The front-end face detection application is used to fetch the image from the network camera, send it to Azure Face API, and display the facial recognition response. The Azure Cognitive Services Face API is used to recognize human faces in a picture. When you send a picture from the face detection application to the Azure Face API, it detects human faces in the image and tells you that, within a certain position, there is a face. It will even identify certain face-related attributes such as gender, estimated age, emotion, head position, facial hair, eyeglasses, and a lot more!

Why use the Grommet Face Detection application?

I built this face detection/recognition application to show how quickly you can build a responsive web app using HPE Open Source UI development and a design framework called Grommet that interacts with Microsoft Azure Cognitive Services. The face-detection scenario leverages the Azure Face API in conjunction with Node.js to extract and recognize the facial expressions and emotions of various people.

You can use this same methodology to build your own personalized application. For instance, you can design it so that when you walk into the room, the computer recognizes you and automatically sets the lights and music per your preference. There are other use cases as well. Imagine building a natural language interactive robot. You could design it so that it looks at someone’s face and recognizes them when they walk into a store. It could determine that person’s emotions by the way he or she looks. If angry, the robot knows and reacts accordingly. If happy, perhaps it might try to sell that person more items. To show you how this all works, instead of building a complex robot, I built a simple Face Detection Web Application using HPE Grommet that interacts with Microsoft Cognitive Services. You can learn more about Grommet by reading a previous HPE DEV blog - Grommet – the Glue that Binds Development and Design.
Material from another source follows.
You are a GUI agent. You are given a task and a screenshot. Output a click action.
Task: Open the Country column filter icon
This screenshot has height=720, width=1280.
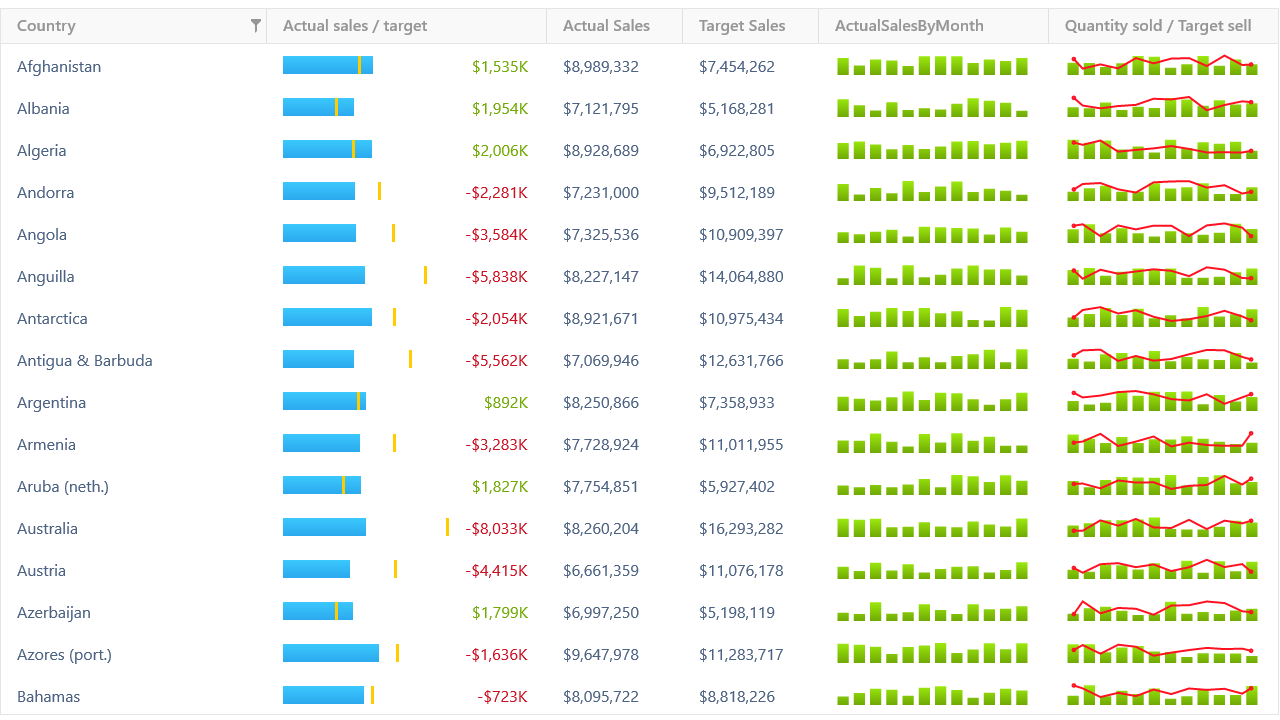tap(256, 26)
What exactly are Microsoft Cognitive Services?

Microsoft Cognitive Services allow applications to hear, see, and understand the world just like you would. If you were to pause for a second and think of all the people you know, your family, your friends, your boss and so on, what would come to mind? Are you thinking of their faces? And emotions?

Microsoft Cognitive Services provides you the power to recognize all of that in your applications. And it’s so simple to use! All you need to do is make a REST API call using your preferred programming language and you will enable your application to do amazing things. Microsoft Cognitive Services is comprised of Decision, Vision, Speech, Knowledge, Search, and Language APIs. Within each of these buckets, there are numerous capabilities. In this post, I’m going to focus on how I used the Azure Face API, which is part of the Vision service, to detect, recognize, and analyze the human faces in images.

Recognizing and identifying a human face

There are two aspects of facial recognition; the first is recognizing that there is a face within a picture and the second is identifying whose face it is. Cognitive Services allow you to easily recognize faces in a picture. You send a picture, and it tells you that at certain rectangle position, there is a face. It will even tell you things like about the face, like age, gender, expression, whether eyeglasses are worn, and a lot more!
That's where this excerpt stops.